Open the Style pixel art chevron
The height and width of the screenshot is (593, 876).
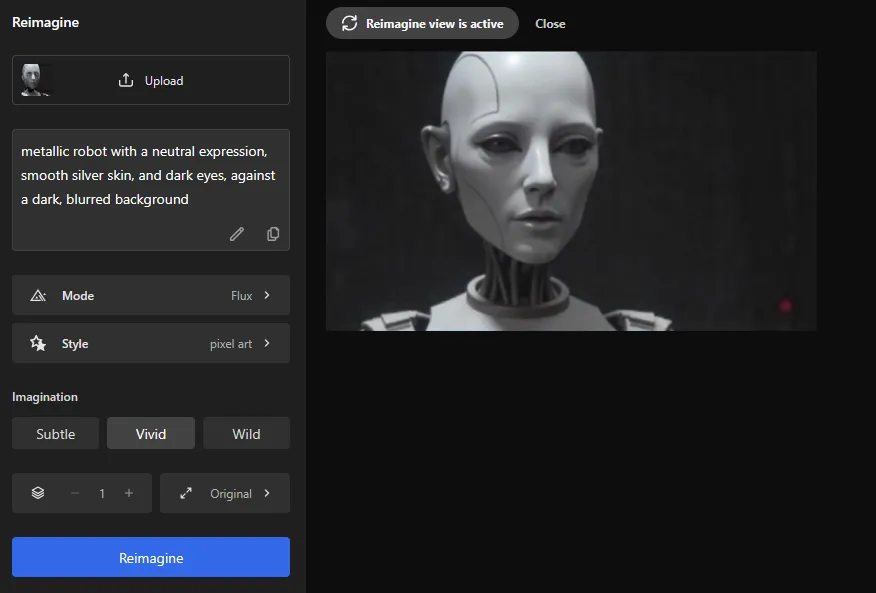click(267, 343)
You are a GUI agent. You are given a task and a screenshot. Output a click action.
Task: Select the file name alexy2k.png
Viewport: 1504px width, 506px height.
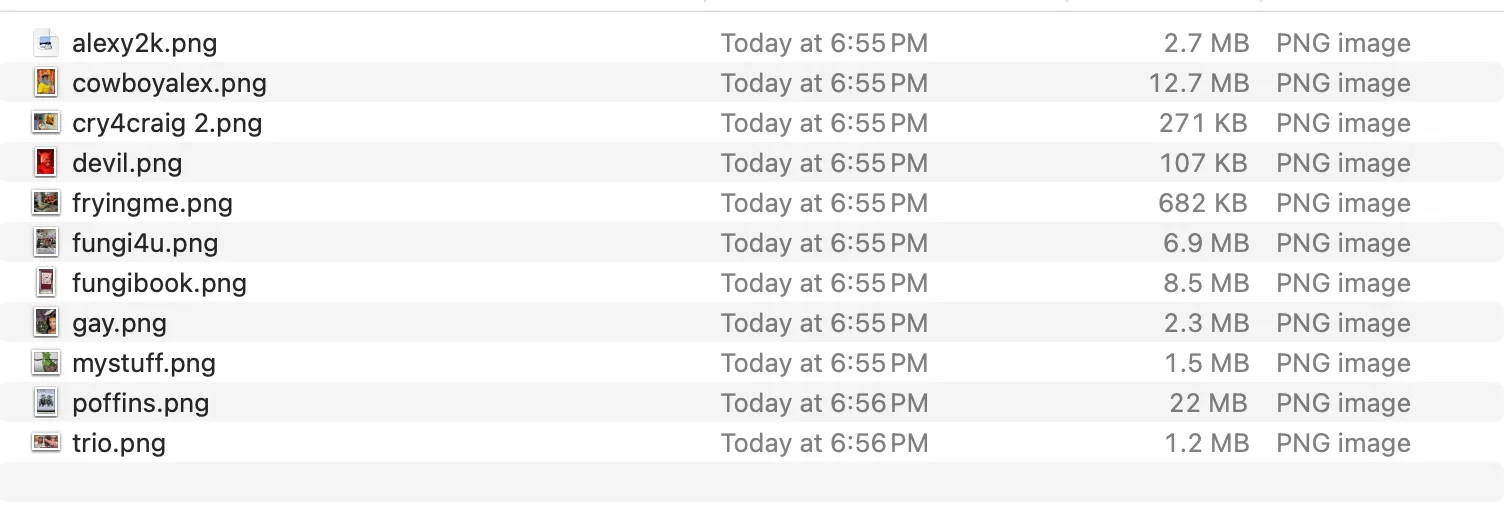point(144,43)
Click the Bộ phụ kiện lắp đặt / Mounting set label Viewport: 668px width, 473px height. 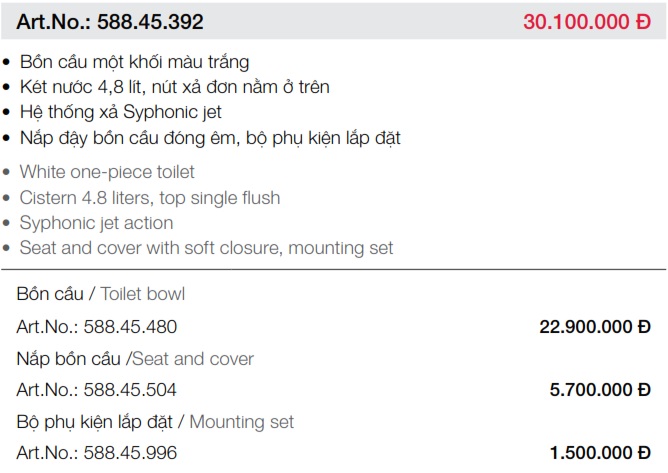pyautogui.click(x=155, y=422)
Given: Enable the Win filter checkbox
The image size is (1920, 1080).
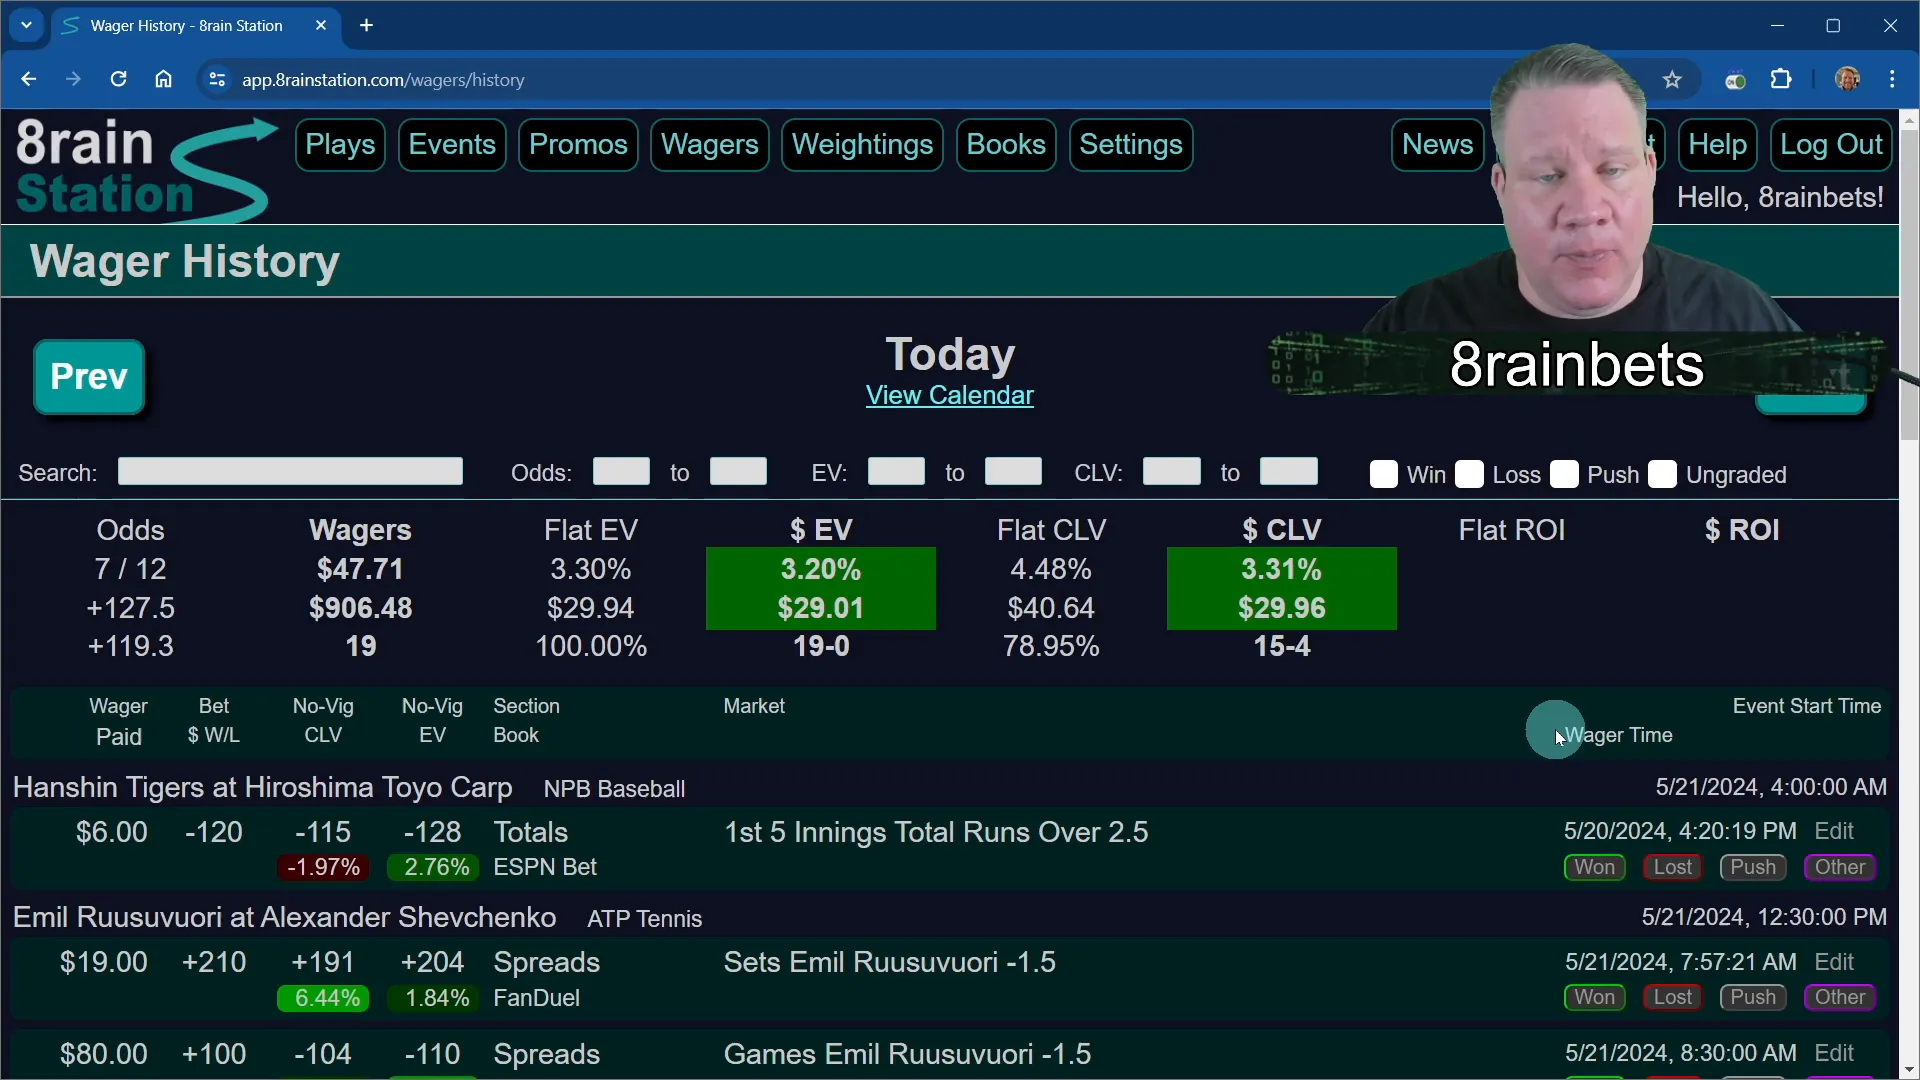Looking at the screenshot, I should pos(1384,475).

========================================

Instruction: Express the entries from the beginning through the line containing "point(144,43)", inclusive, as a two-column CSV with the headers instruction and response. Use one row per entry, put each value in a single quoted field with line breaks replaced by spaces, and leave the pictures out.

Exercise answer:
instruction,response
"Open the Style pixel art chevron The height and width of the screenshot is (593, 876).","click(267, 343)"
"You are a GUI agent. You are given a task and a screenshot. Output a click action. Task: Select the file name alexy2k.png Viewport: 1504px width, 506px height.","point(144,43)"